* [Required action] Reproduce exactly the line containing "Instruction: Expand the" and each line after it until the listing ends, leaving pictures out.
..........
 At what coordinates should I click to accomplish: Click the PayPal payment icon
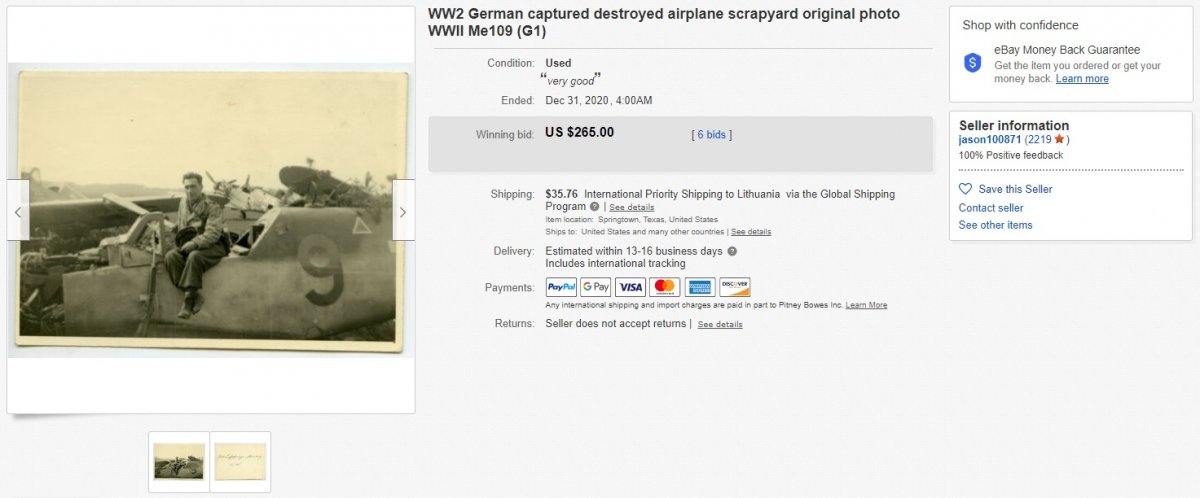pos(561,287)
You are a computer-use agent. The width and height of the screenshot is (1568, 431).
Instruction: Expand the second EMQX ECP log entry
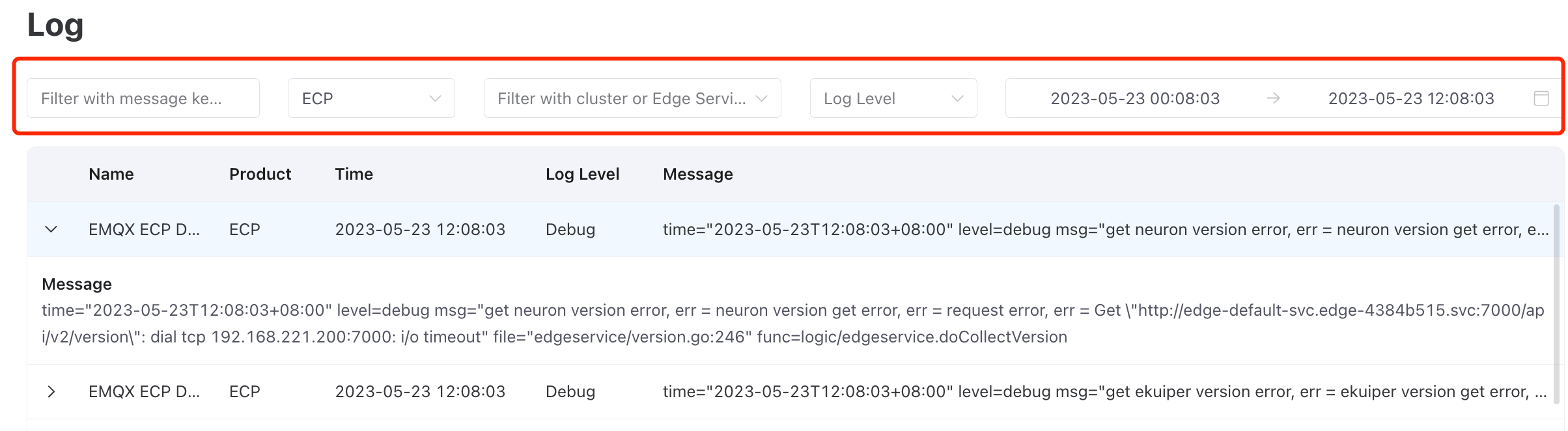(x=51, y=391)
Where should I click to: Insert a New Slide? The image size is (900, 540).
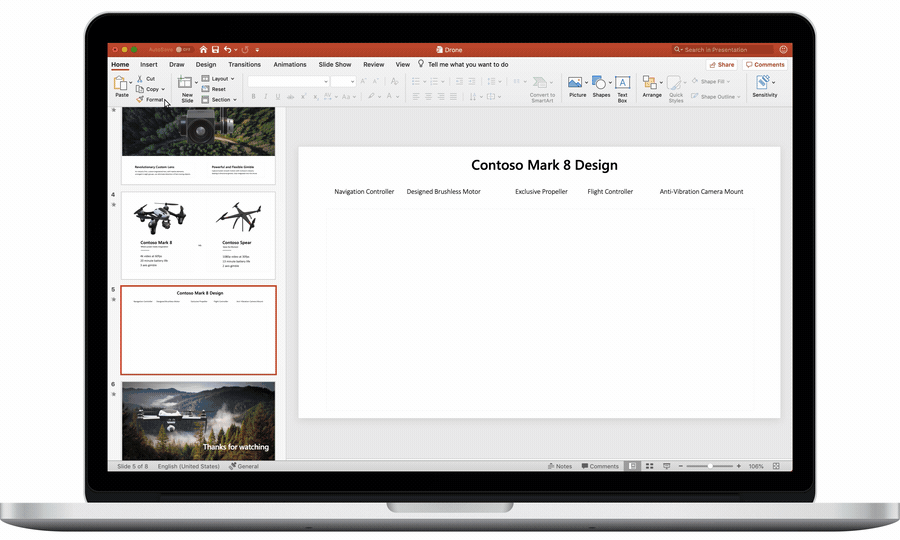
..........
* [Result below]
Instruction: Expand the second EMQX ECP log entry
(x=51, y=391)
Where should I click to: Insert a New Slide? The image size is (900, 540).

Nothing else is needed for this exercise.